Extracted data —
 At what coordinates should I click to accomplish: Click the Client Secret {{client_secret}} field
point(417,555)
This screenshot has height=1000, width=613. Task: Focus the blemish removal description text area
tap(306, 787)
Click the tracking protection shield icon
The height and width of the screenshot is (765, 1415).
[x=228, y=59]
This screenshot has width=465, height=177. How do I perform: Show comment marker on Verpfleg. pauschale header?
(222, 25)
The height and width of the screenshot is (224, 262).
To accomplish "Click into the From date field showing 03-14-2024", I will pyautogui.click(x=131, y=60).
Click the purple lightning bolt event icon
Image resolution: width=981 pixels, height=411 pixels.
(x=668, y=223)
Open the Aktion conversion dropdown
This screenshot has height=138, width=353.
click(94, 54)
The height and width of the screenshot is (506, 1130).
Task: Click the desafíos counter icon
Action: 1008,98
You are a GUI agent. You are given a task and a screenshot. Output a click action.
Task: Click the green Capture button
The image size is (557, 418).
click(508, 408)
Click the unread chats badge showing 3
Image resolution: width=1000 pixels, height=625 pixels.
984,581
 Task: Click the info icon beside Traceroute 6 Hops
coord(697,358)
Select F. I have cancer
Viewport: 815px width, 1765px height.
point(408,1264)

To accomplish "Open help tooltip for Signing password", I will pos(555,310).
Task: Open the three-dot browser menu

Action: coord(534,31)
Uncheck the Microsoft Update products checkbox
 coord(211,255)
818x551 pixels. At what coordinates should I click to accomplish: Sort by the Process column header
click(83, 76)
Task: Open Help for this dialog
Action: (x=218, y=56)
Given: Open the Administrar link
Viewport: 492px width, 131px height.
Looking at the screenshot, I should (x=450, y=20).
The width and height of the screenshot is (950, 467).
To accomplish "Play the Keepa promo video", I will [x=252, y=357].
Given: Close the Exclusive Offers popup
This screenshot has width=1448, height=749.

Job — Find each line in the records above that contains the string "screenshot", and copy those lines.

Written answer —
This screenshot has height=1000, width=613. Task: Focus the blemish removal description text area
The height and width of the screenshot is (765, 1415).
This screenshot has width=465, height=177. How do I perform: Show comment marker on Verpfleg. pauschale header?
The height and width of the screenshot is (224, 262).
This screenshot has height=138, width=353.
The height and width of the screenshot is (506, 1130).
You are a GUI agent. You are given a task and a screenshot. Output a click action.
Looking at the screenshot, I should (x=450, y=20).
The width and height of the screenshot is (950, 467).
This screenshot has width=1448, height=749.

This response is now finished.